DATA TO USE:
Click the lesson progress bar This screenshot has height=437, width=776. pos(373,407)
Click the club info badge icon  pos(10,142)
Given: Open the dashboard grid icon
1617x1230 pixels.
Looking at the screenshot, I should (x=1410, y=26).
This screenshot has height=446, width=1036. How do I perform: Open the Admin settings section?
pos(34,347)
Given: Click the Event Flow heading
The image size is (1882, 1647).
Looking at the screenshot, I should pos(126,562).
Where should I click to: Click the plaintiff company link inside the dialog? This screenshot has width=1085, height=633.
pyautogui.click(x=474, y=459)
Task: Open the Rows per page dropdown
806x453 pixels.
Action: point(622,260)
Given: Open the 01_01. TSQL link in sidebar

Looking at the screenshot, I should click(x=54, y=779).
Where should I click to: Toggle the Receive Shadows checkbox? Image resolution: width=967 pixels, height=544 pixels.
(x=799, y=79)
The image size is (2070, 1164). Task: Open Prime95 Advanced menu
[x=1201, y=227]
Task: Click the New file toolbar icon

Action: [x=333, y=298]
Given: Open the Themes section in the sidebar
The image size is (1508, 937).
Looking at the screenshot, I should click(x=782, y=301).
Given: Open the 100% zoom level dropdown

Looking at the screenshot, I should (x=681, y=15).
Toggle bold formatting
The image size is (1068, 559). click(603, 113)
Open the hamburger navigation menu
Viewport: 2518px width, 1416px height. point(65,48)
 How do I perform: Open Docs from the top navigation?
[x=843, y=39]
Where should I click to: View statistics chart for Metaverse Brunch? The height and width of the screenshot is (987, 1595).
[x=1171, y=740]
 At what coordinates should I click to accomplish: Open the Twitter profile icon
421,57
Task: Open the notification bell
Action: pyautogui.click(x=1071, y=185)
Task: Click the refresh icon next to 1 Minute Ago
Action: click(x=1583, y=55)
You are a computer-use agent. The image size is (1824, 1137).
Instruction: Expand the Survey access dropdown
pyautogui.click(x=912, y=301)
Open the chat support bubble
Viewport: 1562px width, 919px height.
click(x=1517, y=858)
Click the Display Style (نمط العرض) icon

TASK:
Starting from the line with "Where should I click to: Toggle", write out every remaining line of the data above exactly, the final line included, and nothing before it.

ANSWER TO THE PROBLEM:
Where should I click to: Toggle the Receive Shadows checkbox? Image resolution: width=967 pixels, height=544 pixels.
(x=799, y=79)
The image size is (2070, 1164). Task: Open Prime95 Advanced menu
[x=1201, y=227]
Task: Click the New file toolbar icon

Action: [x=333, y=298]
Given: Open the Themes section in the sidebar
The image size is (1508, 937).
Looking at the screenshot, I should click(x=782, y=301).
Given: Open the 100% zoom level dropdown

Looking at the screenshot, I should (x=681, y=15).
Toggle bold formatting
The image size is (1068, 559). click(603, 113)
Open the hamburger navigation menu
Viewport: 2518px width, 1416px height. point(65,48)
 How do I perform: Open Docs from the top navigation?
[x=843, y=39]
Where should I click to: View statistics chart for Metaverse Brunch? The height and width of the screenshot is (987, 1595).
[x=1171, y=740]
 At what coordinates should I click to accomplish: Open the Twitter profile icon
421,57
Task: Open the notification bell
Action: pyautogui.click(x=1071, y=185)
Task: Click the refresh icon next to 1 Minute Ago
Action: click(x=1583, y=55)
You are a computer-use agent. The image size is (1824, 1137).
Instruction: Expand the Survey access dropdown
pyautogui.click(x=912, y=301)
Open the chat support bubble
Viewport: 1562px width, 919px height.
click(x=1517, y=858)
Click the Display Style (نمط العرض) icon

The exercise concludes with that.